Организовать первый урок верховой езды было несложно. Но когда условленный час настал, она прибыла одетой в мужской костюм; ни одна женщина из королевского дома никогда не ездила на лошади по-мужски, то есть верхом.
Это считалось непристойным. Тем не менее, она пришла одетой в мужской костюм для верховой езды.
Он оставил это без комментариев.
Он мягко взял ее за руку и подвел ее к лошади для первого урока.
— Первое правило, — сказал он, — осторожность.
— А второе?
— Смелость.
— Второе мне нравится больше, — сказала она на это.
Лошадь была тщательно подобранной и очень спокойной. Они катались в Бернсторфском парке час.
Лошадь шла очень спокойным шагом. Все получалось очень хорошо.
Она ехала верхом, впервые в жизни.
Открытые поля. Заросли деревьев.
Струэнсе ехал рядом с ней. Они разговаривали о животных.
Как животные передвигаются, умеют ли животные мечтать, существует ли у них представление о собственной жизни. Присуще ли их любви нечто особенное.
Могут ли они сами ощущать свои тела, как они относятся к людям, о чем может мечтать лошадь.
Королева сказала, что в ее представлении лошади отличаются от других животных. Что они рождаются неказистыми, с чересчур длинными ногами, но что они очень быстро начинают осознанно относиться к своей жизни, к своему телу, и мечтать; что они могут испытывать страх или любовь, что у них есть тайны, которые можно прочесть, если заглянуть им в глаза. Необходимо заглядывать им в глаза, тогда понимаешь, что лошади мечтают, когда спят, стоя, окруженные своими тайнами.
Он сказал:
— Я понимаю, что никогда в жизни не осмеливался заглянуть в мечту лошади.
И тогда королева засмеялась, впервые за свое почти трехгодичное пребывание в Копенгагене.
Уже на следующий день распространились слухи.
Проходя под сводами дворца, Струэнсе встретился с вдовствующей королевой; она его остановила.

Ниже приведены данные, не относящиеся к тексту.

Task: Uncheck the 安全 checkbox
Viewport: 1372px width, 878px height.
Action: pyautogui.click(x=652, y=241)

Ее лицо было словно каменное. Строго говоря, у нее всегда было каменное лицо; но сейчас за этой маской чувствовалась ярость, делавшая ее почти устрашающей.
— Доктор Струэнсе, — сказала она, — мне сообщили, что королева ездила на лошади в мужском костюме, и к тому же верхом. Это верно?
— Верно, — сказал он.
— Это нарушение этикета и это непристойно.

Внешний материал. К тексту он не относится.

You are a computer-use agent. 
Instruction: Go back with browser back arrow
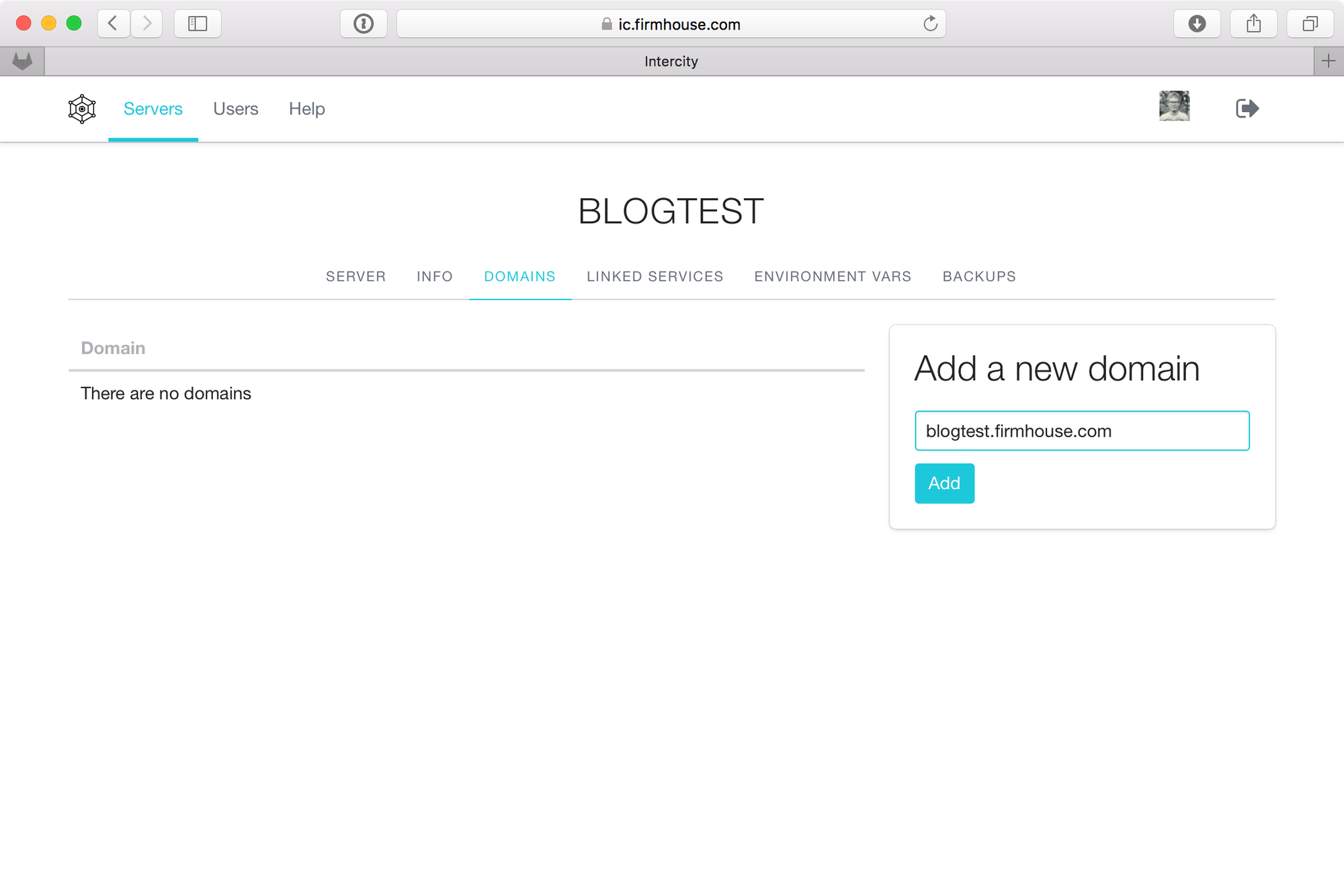[x=113, y=24]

— В Париже, — ответил он, — дамы всегда так ездят. В континентальной Европе это не считается непристойностью. В Париже это…
— В Париже, — быстро возразила она, — полно безнравственности. Нам незачем импортировать все это в Данию.
Он отвесил поклон, но не ответил.
— Только еще один вопрос, доктор Струэнсе, об этих континентальных… мыслях.
Он слегка поклонился.
— В чем заключается конечная цель этих… просветителей? Я просто… интересуюсь?
Он стал тщательно подбирать слова.
— Создать на земле небо, — сказал он, чуть заметно улыбнувшись.
— А что тогда произойдет… с настоящим… небом? Я имею в виду небеса Господни.
Он с той же мягкой улыбкой ответил:
— Тогда оно сделается… по их мнению… не столь необходимым.
Вдовствующая королева очень спокойно произнесла:
— Я понимаю. Именно поэтому этих богохульников и необходимо уничтожить.
Потом она развернулась и ушла.
Струэнсе долго стоял, не двигаясь и глядя ей вслед. Он думал: «Вообще-то я совсем не сильный человек. Я могу ощущать леденящий приступ боязни, когда ко мне обращается старая женщина. Если в истории виднеется щель и в нее следует протиснуться, — правильно ли, чтобы эту задачу брал на себя человек, способный ощущать страх перед старой женщиной?»
Потом он подумал: «Противники начинают проявляться. Не только эта старая женщина. Дворянство. Гульберг. Их много. Круг противников скоро очень отчетливо обозначится.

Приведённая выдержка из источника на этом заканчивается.